What kind of text tends to follow what context? Which words are related to which other words? Which facts, formats, reasoning steps, and code structures often appear together? How do humans describe problems, explain concepts, write programs, and debate ideas?

This is why pretrained models have strong base capabilities.

They have seen many mathematical derivations, so they can compress mathematical structures. They have seen many codebases, so they can compress program patterns. They have seen many question-answer pairs, so they know many associations between questions and answers. They have seen many articles, so they can imitate many styles.

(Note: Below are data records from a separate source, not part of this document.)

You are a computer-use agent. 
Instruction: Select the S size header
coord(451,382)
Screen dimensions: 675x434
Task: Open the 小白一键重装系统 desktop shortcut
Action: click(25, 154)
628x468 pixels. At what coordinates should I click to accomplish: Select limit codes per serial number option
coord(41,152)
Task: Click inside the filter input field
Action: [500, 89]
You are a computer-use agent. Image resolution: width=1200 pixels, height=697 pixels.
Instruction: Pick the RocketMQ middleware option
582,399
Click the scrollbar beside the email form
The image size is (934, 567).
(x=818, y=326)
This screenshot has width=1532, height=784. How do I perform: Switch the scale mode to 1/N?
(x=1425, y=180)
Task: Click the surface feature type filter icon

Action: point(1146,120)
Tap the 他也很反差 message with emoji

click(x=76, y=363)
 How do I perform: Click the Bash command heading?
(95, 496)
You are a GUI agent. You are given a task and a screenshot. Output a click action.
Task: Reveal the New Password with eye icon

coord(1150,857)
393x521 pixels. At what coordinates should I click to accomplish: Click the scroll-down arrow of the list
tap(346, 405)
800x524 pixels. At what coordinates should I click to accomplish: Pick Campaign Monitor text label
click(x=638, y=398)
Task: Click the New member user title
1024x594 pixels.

But pretraining only tells the model what text is statistically likely to come next. It does not explicitly tell the model:

When a user asks a question, answer it carefully. Do not invent facts when you do not know. Refuse dangerous requests. Keep the response structured. Do not suddenly switch into a forum comment section. Do not treat the user's question as an article title and continue the article.

So a pretrained model is more like a general language engine than a reliable assistant.

It contains many latent capabilities, but those capabilities have not yet been organized into stable product behavior.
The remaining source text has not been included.